A look at a surprising statistic.


Ignore, for just a second, the recently concluded decade's two bull markets and two recessions. Forget, if even for just an instant, everything that happened throughout the course of the topsy-turvy decade we just emerged from. Because once you filter out all the noise—as preposterous of a task as that may be—something curious happens: By one measure, we're right back where we started in 2000.

[See The Decade's 10 Worst Fund Disasters.]

At the end of 1999, there were 6,702 open-ended funds (excluding money market funds) on the market, according to Morningstar.

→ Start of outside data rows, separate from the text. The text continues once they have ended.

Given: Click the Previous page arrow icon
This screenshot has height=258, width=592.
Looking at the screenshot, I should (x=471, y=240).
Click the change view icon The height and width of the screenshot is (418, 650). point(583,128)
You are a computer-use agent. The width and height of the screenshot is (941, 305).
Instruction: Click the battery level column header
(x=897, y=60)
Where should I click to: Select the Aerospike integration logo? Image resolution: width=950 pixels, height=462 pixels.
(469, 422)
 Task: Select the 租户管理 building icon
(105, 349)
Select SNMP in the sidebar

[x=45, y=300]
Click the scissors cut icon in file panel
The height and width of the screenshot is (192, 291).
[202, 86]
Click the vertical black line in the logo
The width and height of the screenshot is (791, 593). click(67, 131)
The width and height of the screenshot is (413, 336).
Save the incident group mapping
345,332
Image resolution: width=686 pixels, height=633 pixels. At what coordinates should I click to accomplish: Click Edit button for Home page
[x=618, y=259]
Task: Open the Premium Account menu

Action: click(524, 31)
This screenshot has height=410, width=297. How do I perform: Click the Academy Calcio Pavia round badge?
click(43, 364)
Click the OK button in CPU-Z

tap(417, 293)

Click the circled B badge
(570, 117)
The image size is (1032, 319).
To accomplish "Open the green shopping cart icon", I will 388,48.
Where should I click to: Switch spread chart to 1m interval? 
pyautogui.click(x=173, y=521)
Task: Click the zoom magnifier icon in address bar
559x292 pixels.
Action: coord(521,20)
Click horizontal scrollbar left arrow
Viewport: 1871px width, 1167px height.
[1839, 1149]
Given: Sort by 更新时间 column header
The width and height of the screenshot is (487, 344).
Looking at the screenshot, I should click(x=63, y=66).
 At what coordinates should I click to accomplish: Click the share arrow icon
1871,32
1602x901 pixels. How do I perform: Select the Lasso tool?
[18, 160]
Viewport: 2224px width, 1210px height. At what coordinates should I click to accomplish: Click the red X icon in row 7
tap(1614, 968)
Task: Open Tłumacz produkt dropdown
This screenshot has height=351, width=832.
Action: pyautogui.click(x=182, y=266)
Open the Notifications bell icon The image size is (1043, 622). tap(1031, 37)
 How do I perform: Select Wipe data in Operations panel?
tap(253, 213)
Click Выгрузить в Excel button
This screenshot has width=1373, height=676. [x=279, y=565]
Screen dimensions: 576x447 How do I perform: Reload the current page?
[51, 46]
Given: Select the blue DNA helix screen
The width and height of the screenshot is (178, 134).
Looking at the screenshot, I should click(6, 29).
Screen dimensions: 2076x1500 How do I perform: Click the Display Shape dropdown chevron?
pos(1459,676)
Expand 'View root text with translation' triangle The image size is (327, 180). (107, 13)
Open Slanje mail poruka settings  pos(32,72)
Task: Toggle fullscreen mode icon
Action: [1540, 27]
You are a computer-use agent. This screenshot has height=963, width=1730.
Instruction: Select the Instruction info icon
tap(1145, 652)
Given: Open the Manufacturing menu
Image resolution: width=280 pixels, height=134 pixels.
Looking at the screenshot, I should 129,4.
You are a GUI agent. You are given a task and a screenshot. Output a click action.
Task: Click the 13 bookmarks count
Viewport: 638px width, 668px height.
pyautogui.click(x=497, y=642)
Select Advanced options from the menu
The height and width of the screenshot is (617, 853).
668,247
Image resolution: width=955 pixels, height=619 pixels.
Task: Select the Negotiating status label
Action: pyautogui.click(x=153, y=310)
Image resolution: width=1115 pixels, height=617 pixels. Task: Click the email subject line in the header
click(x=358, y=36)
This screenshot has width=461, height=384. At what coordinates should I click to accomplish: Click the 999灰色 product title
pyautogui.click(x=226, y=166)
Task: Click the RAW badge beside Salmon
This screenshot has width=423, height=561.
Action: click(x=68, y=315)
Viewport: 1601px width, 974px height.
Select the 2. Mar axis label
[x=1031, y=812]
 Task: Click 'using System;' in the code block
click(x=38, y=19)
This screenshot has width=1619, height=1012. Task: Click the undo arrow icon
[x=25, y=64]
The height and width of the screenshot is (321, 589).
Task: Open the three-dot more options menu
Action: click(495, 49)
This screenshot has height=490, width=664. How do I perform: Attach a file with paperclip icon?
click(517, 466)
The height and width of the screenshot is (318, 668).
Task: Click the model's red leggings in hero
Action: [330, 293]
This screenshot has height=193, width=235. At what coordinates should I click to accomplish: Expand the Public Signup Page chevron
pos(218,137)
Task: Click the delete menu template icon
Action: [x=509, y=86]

Fast-forward to the end of 2009, and—somewhat astonishingly—the number is 6,703. In other words, despite all the tumultuous ebbs and flows of the market, the net effect has been an all but invisible change in the number of funds available to the average investor.

This statistic is striking for a number of reasons, but chief among them is the fact that we've heard so much recently about the recession forcing funds to liquidate that it's hard to imagine anything but a sharp downward trend in the number of offerings out there. To be fair, the universe of open-ended funds did decline quite a bit in 2009—there were 7,101 funds at the end of 2008. There's also the fact that the tallies capture net effects—the creation of new funds, in other words, cancels out the closing of old ones. Still, any way you slice it, it looks as if history has come full circle.

So from a purely numerical standpoint, investors shopping for funds these days have just as wide a choice set as they did 10 years ago. But what about the quality of the selection? In that regard, history hasn't been quite so cyclical. Notably, over the past several years, funds have become quite a bit more complicated: Whether you're looking for leverage, long-short strategies, or exotic holdings, you're a lot more likely to find complex products now than you were at the turn of the decade. Is that a good thing? That's for you to decide.